## [Exercise requirements]
Please reproduce every one of the rows below word for word.

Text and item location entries
------------------------------------
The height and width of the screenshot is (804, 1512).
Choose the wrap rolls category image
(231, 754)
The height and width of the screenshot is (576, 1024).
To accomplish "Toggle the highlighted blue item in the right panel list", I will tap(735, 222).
------------------------------------
## [Written solution]
The height and width of the screenshot is (804, 1512).
Choose the wrap rolls category image
(231, 754)
The height and width of the screenshot is (576, 1024).
To accomplish "Toggle the highlighted blue item in the right panel list", I will tap(735, 222).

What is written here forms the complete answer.